In patients suffering from CF, the cystic fibrosis "transmembrane conductance regulator" (CFTR) channels are faulty, causing a thick mucus to build up in their lungs. In these experiments, the authors used oocytes from the Xenopus type of frog -- that had been genetically modified to express CFTR channels on their cell surface -- to measure the effect that SMaseC has on CFTR channels. They saw that the SMaseC enzyme suppresses CFTR channel activity in these experimentally modified frog oocytes, and also in a human lung cell line.
These results suggest that the SMaseC enzyme, produced by the S. aureas bacterium, may reduce any residual channel activity in CF patients. The problems originating from genetic defects in CFTR channels are likely made greater if the enzyme reduces the function of the CFTR channel even further.
SMaseC also suppresses a type of voltage-gated potassium channel, known as the Kv1.3 channel, in immune cells. Suppression of these potassium channels is known to weaken host immunity, which would make it more difficult for the CF patients to recover from lung infections.

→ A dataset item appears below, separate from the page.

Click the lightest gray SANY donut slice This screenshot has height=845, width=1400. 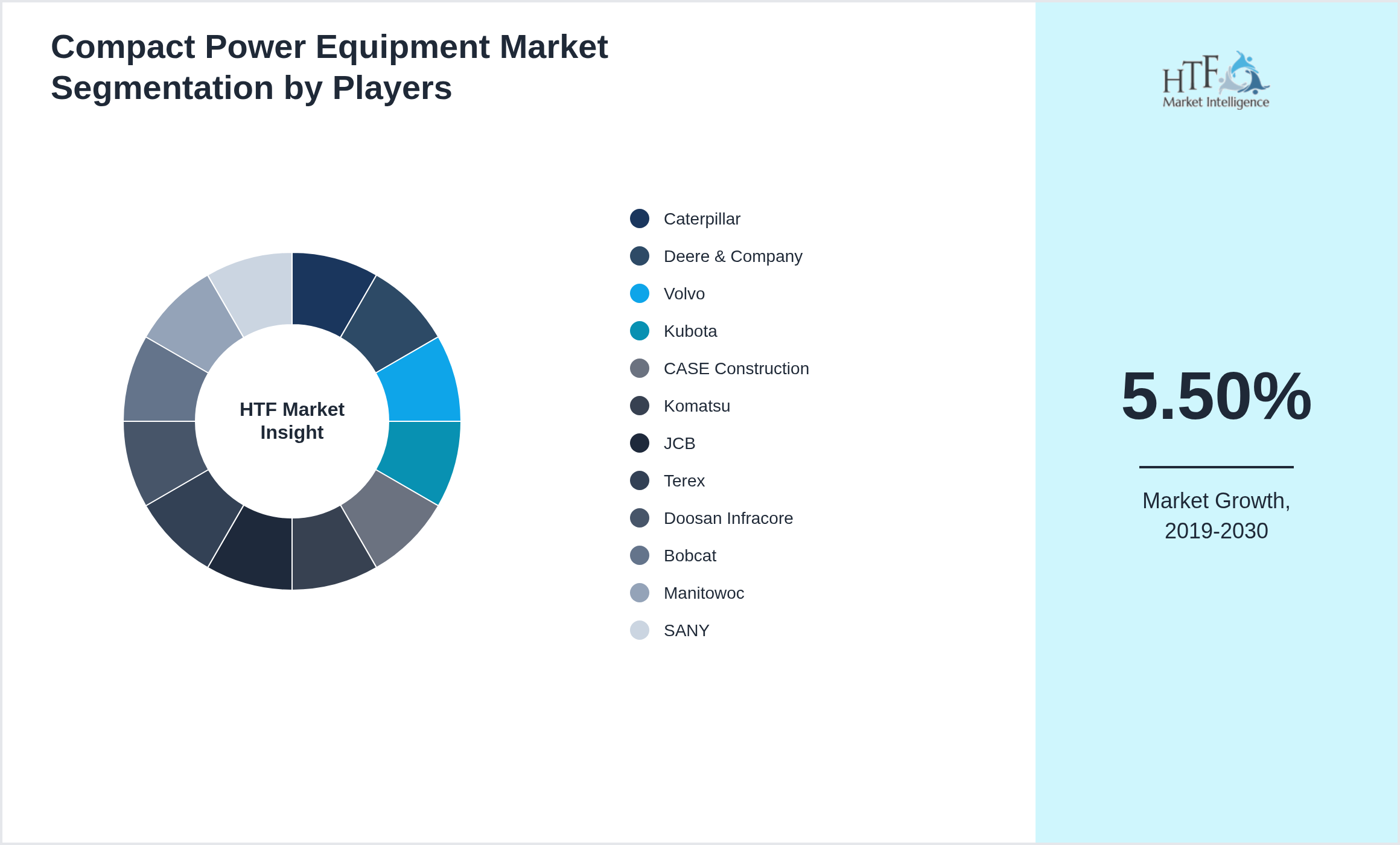[x=258, y=293]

To try and counteract the effects of the enzyme, the researchers went on to test a collection of approved drugs and natural products in a chemical library. They found that tannic acid -- a readily available and inexpensive natural product that has been used to treat disease as far back as 1850 -- stopped SMaseC from having a negative effect on both the CFTR and the Kv1.3 channels. "We hope to test whether the application of the SMaseC inhibitor tannic acid, in conjunction with effective antibiotic treatment and supportive measures, will provide a significant therapeutic improvement over current treatments for cystic fibrosis," Dr. Zhe Lu, the senior author, says. His team is also working hard to understand the exact mechanism by which tannic acid counters the negative actions of SMaseC.